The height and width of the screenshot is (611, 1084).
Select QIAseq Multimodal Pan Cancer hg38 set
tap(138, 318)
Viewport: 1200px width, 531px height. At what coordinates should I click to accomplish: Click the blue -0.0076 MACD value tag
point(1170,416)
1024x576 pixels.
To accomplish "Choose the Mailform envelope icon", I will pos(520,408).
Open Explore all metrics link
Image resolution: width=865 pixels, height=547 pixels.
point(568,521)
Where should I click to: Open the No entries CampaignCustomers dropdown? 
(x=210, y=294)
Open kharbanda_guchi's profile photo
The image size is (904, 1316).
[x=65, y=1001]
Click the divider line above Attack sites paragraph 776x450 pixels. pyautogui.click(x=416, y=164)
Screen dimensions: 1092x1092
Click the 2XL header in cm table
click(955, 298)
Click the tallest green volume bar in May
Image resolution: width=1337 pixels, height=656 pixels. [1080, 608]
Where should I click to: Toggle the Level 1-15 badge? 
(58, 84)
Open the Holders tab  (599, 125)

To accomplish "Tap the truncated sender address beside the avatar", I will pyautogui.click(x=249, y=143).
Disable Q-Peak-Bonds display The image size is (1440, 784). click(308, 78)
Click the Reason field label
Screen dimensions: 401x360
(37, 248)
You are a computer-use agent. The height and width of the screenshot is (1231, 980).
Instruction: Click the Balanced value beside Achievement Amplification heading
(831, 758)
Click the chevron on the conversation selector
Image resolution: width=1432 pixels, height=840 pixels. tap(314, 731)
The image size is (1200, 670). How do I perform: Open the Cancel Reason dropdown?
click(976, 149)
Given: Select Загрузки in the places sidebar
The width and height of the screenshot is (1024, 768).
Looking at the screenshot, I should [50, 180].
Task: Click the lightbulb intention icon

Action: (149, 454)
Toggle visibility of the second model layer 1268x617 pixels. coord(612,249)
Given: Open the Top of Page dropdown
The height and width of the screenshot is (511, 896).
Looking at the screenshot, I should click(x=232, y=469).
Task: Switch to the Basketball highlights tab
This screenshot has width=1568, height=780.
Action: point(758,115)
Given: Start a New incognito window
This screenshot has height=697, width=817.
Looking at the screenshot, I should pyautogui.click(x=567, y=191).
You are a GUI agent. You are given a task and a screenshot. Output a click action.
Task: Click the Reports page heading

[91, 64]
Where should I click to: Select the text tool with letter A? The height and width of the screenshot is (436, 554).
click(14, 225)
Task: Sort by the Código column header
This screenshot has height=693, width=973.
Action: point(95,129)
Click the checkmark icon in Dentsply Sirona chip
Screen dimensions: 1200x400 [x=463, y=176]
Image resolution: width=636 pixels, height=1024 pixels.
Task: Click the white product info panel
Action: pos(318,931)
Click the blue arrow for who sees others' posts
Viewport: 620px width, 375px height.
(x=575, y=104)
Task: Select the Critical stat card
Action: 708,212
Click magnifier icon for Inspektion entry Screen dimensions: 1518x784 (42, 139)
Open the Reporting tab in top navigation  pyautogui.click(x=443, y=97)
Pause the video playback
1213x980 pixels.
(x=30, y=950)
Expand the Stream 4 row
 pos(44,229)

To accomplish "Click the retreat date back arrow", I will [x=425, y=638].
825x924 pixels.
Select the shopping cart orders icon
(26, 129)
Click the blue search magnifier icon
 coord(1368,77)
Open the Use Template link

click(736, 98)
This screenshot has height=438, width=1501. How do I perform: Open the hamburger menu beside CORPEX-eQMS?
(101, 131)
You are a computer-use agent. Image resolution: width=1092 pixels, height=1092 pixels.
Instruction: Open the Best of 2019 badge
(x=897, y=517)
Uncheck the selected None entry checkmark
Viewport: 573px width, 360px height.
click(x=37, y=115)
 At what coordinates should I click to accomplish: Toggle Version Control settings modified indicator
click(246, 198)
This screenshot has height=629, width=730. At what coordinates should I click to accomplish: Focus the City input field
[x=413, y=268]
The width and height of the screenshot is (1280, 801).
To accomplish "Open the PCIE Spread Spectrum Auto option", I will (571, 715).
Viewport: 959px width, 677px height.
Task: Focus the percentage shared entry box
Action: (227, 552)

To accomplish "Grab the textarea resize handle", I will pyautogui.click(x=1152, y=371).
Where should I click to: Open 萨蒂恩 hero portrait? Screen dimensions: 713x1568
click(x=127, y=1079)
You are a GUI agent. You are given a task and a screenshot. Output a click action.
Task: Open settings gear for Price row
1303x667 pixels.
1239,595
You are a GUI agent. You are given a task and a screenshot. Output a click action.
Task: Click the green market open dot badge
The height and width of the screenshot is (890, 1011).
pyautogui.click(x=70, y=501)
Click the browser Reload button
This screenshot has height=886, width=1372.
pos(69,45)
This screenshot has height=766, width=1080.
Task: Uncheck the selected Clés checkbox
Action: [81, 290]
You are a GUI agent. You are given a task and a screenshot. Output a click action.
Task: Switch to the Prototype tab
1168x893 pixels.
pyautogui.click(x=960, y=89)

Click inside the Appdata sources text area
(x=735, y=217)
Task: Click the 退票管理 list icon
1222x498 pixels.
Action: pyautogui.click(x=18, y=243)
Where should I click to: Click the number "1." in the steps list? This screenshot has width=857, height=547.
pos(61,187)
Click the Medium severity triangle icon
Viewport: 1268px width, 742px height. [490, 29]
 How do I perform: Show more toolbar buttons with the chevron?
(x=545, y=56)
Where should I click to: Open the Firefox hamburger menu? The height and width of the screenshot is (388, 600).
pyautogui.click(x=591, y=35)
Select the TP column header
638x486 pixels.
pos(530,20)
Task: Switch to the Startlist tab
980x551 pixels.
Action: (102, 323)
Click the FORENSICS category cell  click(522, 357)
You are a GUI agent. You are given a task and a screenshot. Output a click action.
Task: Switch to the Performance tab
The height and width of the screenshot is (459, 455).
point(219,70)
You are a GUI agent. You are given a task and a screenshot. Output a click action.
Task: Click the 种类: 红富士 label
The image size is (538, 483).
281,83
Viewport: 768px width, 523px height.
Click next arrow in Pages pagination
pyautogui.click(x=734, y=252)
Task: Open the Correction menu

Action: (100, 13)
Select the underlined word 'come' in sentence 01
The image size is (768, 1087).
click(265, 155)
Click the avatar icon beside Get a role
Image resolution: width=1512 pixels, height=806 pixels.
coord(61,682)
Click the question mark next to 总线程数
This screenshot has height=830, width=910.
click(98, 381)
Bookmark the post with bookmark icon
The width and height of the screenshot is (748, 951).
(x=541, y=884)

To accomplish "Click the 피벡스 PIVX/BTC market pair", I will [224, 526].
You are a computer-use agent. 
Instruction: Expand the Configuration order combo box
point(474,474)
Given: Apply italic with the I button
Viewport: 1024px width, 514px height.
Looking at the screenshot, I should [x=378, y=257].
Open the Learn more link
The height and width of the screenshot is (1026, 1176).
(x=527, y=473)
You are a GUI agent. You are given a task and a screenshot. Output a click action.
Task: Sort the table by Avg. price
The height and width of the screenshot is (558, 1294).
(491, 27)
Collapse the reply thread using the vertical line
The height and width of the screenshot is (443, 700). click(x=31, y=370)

What to do: Reproduce every line of the material exactly.

Response area:
The height and width of the screenshot is (611, 1084).
Select QIAseq Multimodal Pan Cancer hg38 set
tap(138, 318)
Viewport: 1200px width, 531px height. At what coordinates should I click to accomplish: Click the blue -0.0076 MACD value tag
point(1170,416)
1024x576 pixels.
To accomplish "Choose the Mailform envelope icon", I will pos(520,408).
Open Explore all metrics link
Image resolution: width=865 pixels, height=547 pixels.
point(568,521)
Where should I click to: Open the No entries CampaignCustomers dropdown? 
(x=210, y=294)
Open kharbanda_guchi's profile photo
The image size is (904, 1316).
[x=65, y=1001]
Click the divider line above Attack sites paragraph 776x450 pixels. pyautogui.click(x=416, y=164)
Screen dimensions: 1092x1092
Click the 2XL header in cm table
click(955, 298)
Click the tallest green volume bar in May
Image resolution: width=1337 pixels, height=656 pixels. [1080, 608]
Where should I click to: Toggle the Level 1-15 badge? 
(58, 84)
Open the Holders tab  (599, 125)

To accomplish "Tap the truncated sender address beside the avatar", I will pyautogui.click(x=249, y=143).
Disable Q-Peak-Bonds display The image size is (1440, 784). click(308, 78)
Click the Reason field label
Screen dimensions: 401x360
(37, 248)
You are a computer-use agent. The height and width of the screenshot is (1231, 980).
Instruction: Click the Balanced value beside Achievement Amplification heading
(831, 758)
Click the chevron on the conversation selector
Image resolution: width=1432 pixels, height=840 pixels. tap(314, 731)
The image size is (1200, 670). How do I perform: Open the Cancel Reason dropdown?
click(976, 149)
Given: Select Загрузки in the places sidebar
The width and height of the screenshot is (1024, 768).
Looking at the screenshot, I should [50, 180].
Task: Click the lightbulb intention icon

Action: (149, 454)
Toggle visibility of the second model layer 1268x617 pixels. coord(612,249)
Given: Open the Top of Page dropdown
The height and width of the screenshot is (511, 896).
Looking at the screenshot, I should click(x=232, y=469).
Task: Switch to the Basketball highlights tab
This screenshot has width=1568, height=780.
Action: point(758,115)
Given: Start a New incognito window
This screenshot has height=697, width=817.
Looking at the screenshot, I should pyautogui.click(x=567, y=191).
You are a GUI agent. You are given a task and a screenshot. Output a click action.
Task: Click the Reports page heading

[91, 64]
Where should I click to: Select the text tool with letter A? The height and width of the screenshot is (436, 554).
click(14, 225)
Task: Sort by the Código column header
This screenshot has height=693, width=973.
Action: point(95,129)
Click the checkmark icon in Dentsply Sirona chip
Screen dimensions: 1200x400 [x=463, y=176]
Image resolution: width=636 pixels, height=1024 pixels.
Task: Click the white product info panel
Action: pos(318,931)
Click the blue arrow for who sees others' posts
Viewport: 620px width, 375px height.
(x=575, y=104)
Task: Select the Critical stat card
Action: 708,212
Click magnifier icon for Inspektion entry Screen dimensions: 1518x784 (42, 139)
Open the Reporting tab in top navigation  pyautogui.click(x=443, y=97)
Pause the video playback
1213x980 pixels.
(x=30, y=950)
Expand the Stream 4 row
 pos(44,229)

To accomplish "Click the retreat date back arrow", I will [x=425, y=638].
825x924 pixels.
Select the shopping cart orders icon
(26, 129)
Click the blue search magnifier icon
 coord(1368,77)
Open the Use Template link

click(736, 98)
This screenshot has height=438, width=1501. How do I perform: Open the hamburger menu beside CORPEX-eQMS?
(101, 131)
You are a computer-use agent. Image resolution: width=1092 pixels, height=1092 pixels.
Instruction: Open the Best of 2019 badge
(x=897, y=517)
Uncheck the selected None entry checkmark
Viewport: 573px width, 360px height.
click(x=37, y=115)
 At what coordinates should I click to accomplish: Toggle Version Control settings modified indicator
click(246, 198)
This screenshot has height=629, width=730. At what coordinates should I click to accomplish: Focus the City input field
[x=413, y=268]
The width and height of the screenshot is (1280, 801).
To accomplish "Open the PCIE Spread Spectrum Auto option", I will (571, 715).
Viewport: 959px width, 677px height.
Task: Focus the percentage shared entry box
Action: (227, 552)

To accomplish "Grab the textarea resize handle", I will pyautogui.click(x=1152, y=371).
Where should I click to: Open 萨蒂恩 hero portrait? Screen dimensions: 713x1568
click(x=127, y=1079)
You are a GUI agent. You are given a task and a screenshot. Output a click action.
Task: Open settings gear for Price row
1303x667 pixels.
1239,595
You are a GUI agent. You are given a task and a screenshot. Output a click action.
Task: Click the green market open dot badge
The height and width of the screenshot is (890, 1011).
pyautogui.click(x=70, y=501)
Click the browser Reload button
This screenshot has height=886, width=1372.
pos(69,45)
This screenshot has height=766, width=1080.
Task: Uncheck the selected Clés checkbox
Action: [81, 290]
You are a GUI agent. You are given a task and a screenshot. Output a click action.
Task: Switch to the Prototype tab
1168x893 pixels.
pyautogui.click(x=960, y=89)

Click inside the Appdata sources text area
(x=735, y=217)
Task: Click the 退票管理 list icon
1222x498 pixels.
Action: pyautogui.click(x=18, y=243)
Where should I click to: Click the number "1." in the steps list? This screenshot has width=857, height=547.
pos(61,187)
Click the Medium severity triangle icon
Viewport: 1268px width, 742px height. [490, 29]
 How do I perform: Show more toolbar buttons with the chevron?
(x=545, y=56)
Where should I click to: Open the Firefox hamburger menu? The height and width of the screenshot is (388, 600).
pyautogui.click(x=591, y=35)
Select the TP column header
638x486 pixels.
pos(530,20)
Task: Switch to the Startlist tab
980x551 pixels.
Action: (102, 323)
Click the FORENSICS category cell  click(522, 357)
You are a GUI agent. You are given a task and a screenshot. Output a click action.
Task: Switch to the Performance tab
The height and width of the screenshot is (459, 455).
point(219,70)
You are a GUI agent. You are given a task and a screenshot. Output a click action.
Task: Click the 种类: 红富士 label
The image size is (538, 483).
281,83
Viewport: 768px width, 523px height.
Click next arrow in Pages pagination
pyautogui.click(x=734, y=252)
Task: Open the Correction menu

Action: (100, 13)
Select the underlined word 'come' in sentence 01
The image size is (768, 1087).
click(265, 155)
Click the avatar icon beside Get a role
Image resolution: width=1512 pixels, height=806 pixels.
coord(61,682)
Click the question mark next to 总线程数
This screenshot has height=830, width=910.
click(98, 381)
Bookmark the post with bookmark icon
The width and height of the screenshot is (748, 951).
(x=541, y=884)

To accomplish "Click the 피벡스 PIVX/BTC market pair", I will [224, 526].
You are a computer-use agent. 
Instruction: Expand the Configuration order combo box
point(474,474)
Given: Apply italic with the I button
Viewport: 1024px width, 514px height.
Looking at the screenshot, I should [x=378, y=257].
Open the Learn more link
The height and width of the screenshot is (1026, 1176).
(x=527, y=473)
You are a GUI agent. You are given a task and a screenshot. Output a click action.
Task: Sort the table by Avg. price
The height and width of the screenshot is (558, 1294).
(491, 27)
Collapse the reply thread using the vertical line
The height and width of the screenshot is (443, 700). click(x=31, y=370)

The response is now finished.